Una serie de valores ha tomado hoy el puesto del desaparecido concepto de Dios y es, al mismo tiempo, la fórmula unificadora que, por encima de todas las diferencias, podría, por un lado, conducir a una cohesión universal de los hombres de buena voluntad (¿alguien se opone?) y, por otro, llevarnos a un mundo realmente mejor. Parece seductor. En ese momento, ¿Dios habría llegado a ser algo superfluo? ¿Pueden suplantarlo estos valores? Pero, ¿cómo hacemos para saber lo que es útil para conseguir la paz? ¿De dónde tomamos la medida de la justicia y la distinción entre el bien y el mal? Y, por último, ¿cómo discernimos el momento en el que la técnica responde a las exigencias de la creación de aquel en que la está destruyendo? Quien se aferra a estos valores no puede ignorar que en seguida se convierten en el teatro de las ideologías y que no resisten la ausencia de unos criterios coherentes y repuestos de la realidad misma de la creación y del hombre. Los valores no pueden sustituir la verdad, no pueden remplazar a Dios, de quien no son más que una pálida figura, y sin cuya luz no están bien definidos. Regresamos al inicio: sin Dios, el mundo no se puede iluminar. La Iglesia sirve al mundo haciendo que Dios viva en ella, siendo transparente para Él, estando lista para llevarlo a la humanidad. Llegamos así a un problema de orden práctico: ¿Cómo lograrlo? ¿Cómo podemos reconocer a Dios y llevarlo a los demás? La misión que yo veo más urgente para la Iglesia en nuestro siglo es la de luchar por una nueva presencia de la inteligencia de la fe. La fe tiene necesidad del amplio espacio de la razón, tiene necesidad de apertura, de confesar a Dios creador. Sin tal profesión de fe, la misma cristología se volvería árida, y sólo hablaría de Dios de una manera indirecta, refiriéndose a una experiencia religiosa particular y a la fuerza limitada. Una experiencia más entre otras.

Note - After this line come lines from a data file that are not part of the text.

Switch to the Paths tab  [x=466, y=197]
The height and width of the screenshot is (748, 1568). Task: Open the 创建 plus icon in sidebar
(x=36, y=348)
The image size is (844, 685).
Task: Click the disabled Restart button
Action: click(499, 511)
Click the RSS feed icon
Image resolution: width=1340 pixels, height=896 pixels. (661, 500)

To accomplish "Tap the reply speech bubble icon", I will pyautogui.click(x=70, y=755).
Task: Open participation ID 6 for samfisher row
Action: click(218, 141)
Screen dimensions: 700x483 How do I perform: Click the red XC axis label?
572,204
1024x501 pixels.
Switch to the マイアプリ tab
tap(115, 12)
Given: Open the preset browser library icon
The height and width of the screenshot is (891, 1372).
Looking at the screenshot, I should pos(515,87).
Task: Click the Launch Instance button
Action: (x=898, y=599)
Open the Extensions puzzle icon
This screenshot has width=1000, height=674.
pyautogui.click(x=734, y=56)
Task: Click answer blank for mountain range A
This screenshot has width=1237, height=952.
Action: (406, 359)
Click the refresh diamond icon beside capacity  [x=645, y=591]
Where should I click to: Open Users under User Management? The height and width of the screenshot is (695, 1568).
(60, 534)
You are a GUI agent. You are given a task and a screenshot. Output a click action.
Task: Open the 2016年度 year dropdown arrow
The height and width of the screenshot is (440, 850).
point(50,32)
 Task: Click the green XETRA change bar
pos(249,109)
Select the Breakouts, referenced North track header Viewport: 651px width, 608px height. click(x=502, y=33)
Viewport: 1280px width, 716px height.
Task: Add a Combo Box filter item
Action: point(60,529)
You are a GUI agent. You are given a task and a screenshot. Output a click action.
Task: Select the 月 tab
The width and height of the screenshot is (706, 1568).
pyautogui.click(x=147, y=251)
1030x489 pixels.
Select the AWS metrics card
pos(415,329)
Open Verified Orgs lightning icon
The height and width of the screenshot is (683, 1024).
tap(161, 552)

Una gran tarea de la Iglesia es reclamar la razón. Cuando la fe y la razón se dividen, sufren ambas. La razón pierde sus criterios, se hace cruel puesto que ya no tiene nada por encima de ella. Entonces, el intelecto limitado del hombre decide por sí solo cómo continuar la creación, decide por sí solo quien tiene el derecho de vivir y quien debe quedar excluido de la mesa de la vida: llegados a este punto se abre el camino del infierno. Pero la fe también puede enfermarse sin una ayuda de la razón. No es casualidad que en el Apocalipsis se presente la religión enferma que ha roto con la grandeza de la fe en la creación, como el verdadero poder del Anticristo.